Posted by "Finan, Sean" <Se...@childrens.harvard.edu>.
Hi Jeff,

The process for getting a release made is pretty simple.  In short ...
1.  Somebody in the Project Management Committee (PMC) proposes that a release be made.
2.  The PMC discusses and votes on the idea.
3.  People volunteer for certain duties: Release Manager (RM), testing, updating docs, fixes, etc.
4.  The RM makes the SVN branch and tag.

It has been a while since ctakes has had a release and people have been asking about the possibility.  So ... I am going to push forward with #1 right now ...

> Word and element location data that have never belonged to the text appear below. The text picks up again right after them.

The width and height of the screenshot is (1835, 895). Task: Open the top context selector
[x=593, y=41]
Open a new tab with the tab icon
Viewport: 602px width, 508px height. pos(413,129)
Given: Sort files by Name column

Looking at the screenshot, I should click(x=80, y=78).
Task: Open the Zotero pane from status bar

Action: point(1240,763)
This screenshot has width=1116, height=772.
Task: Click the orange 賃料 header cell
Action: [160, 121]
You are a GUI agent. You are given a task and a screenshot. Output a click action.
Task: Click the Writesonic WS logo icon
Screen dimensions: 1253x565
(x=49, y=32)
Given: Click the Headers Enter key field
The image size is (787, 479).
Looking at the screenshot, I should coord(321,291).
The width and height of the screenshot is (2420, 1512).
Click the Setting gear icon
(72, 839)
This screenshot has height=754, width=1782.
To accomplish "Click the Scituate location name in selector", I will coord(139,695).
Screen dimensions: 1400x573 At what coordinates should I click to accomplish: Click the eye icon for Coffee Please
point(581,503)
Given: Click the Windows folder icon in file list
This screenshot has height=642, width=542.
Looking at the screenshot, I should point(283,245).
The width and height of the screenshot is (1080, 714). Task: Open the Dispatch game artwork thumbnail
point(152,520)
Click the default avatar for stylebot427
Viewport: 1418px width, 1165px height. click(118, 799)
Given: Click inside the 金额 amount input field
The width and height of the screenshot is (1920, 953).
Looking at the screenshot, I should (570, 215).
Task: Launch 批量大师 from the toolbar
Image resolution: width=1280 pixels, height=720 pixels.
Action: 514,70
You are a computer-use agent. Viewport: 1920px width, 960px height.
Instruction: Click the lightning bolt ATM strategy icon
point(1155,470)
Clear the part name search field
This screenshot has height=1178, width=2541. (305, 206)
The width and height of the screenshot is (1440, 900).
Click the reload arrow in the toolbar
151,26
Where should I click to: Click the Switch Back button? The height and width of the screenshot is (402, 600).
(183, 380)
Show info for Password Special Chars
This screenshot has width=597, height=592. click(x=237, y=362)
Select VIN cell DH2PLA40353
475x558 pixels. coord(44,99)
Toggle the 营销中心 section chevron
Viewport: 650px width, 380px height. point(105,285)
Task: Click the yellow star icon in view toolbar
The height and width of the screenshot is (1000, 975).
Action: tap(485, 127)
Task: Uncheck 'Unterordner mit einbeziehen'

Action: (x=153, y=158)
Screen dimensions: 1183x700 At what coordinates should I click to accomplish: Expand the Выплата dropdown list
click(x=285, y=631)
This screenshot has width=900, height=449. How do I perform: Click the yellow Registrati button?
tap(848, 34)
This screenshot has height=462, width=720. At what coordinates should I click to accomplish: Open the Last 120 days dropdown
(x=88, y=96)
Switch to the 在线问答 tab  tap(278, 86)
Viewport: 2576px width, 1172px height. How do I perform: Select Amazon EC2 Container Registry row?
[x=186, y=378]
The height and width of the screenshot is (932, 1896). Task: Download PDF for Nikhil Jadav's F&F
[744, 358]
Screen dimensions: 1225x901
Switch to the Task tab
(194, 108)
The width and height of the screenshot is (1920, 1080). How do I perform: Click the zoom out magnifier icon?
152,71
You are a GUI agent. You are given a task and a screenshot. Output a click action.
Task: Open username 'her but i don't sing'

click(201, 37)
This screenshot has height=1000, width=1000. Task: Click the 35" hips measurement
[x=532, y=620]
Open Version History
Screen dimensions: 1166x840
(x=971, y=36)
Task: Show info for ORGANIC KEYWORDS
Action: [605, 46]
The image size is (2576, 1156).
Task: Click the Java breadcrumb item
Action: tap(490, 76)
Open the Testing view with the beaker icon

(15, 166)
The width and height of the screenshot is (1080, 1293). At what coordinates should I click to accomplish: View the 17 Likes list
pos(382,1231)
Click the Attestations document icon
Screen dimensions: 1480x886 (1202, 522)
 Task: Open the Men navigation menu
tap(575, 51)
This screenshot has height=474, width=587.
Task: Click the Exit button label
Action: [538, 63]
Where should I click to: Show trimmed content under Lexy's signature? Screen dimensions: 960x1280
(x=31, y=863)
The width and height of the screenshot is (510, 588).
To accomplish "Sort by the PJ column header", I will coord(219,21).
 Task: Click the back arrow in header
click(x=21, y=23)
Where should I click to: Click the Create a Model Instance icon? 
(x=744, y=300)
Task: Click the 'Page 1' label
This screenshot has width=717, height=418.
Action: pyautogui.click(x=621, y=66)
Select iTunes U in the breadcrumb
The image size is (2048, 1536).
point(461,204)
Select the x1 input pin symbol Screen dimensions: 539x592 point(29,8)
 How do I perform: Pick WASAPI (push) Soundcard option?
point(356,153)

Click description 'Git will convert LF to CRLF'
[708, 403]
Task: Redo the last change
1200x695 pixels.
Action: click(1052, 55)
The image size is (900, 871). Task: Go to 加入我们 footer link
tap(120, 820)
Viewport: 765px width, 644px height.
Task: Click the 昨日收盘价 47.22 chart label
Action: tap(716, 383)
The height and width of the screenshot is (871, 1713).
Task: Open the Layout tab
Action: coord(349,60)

The github mirror has had issues in the past.  we aren't directly in charge of it as the overworked Apache Infra team owns such things.  I can certainly alert them to the repos being out of sync.

Thanks,
Sean
________________________________________
From: Jeffrey Miller <je...@gmail.com>
Sent: Friday, July 31, 2020 10:51 AM
To: dev@ctakes.apache.org
Subject: Re: Clarification regarding NegationFSM [EXTERNAL] [EXTERNAL] [EXTERNAL] [EXTERNAL]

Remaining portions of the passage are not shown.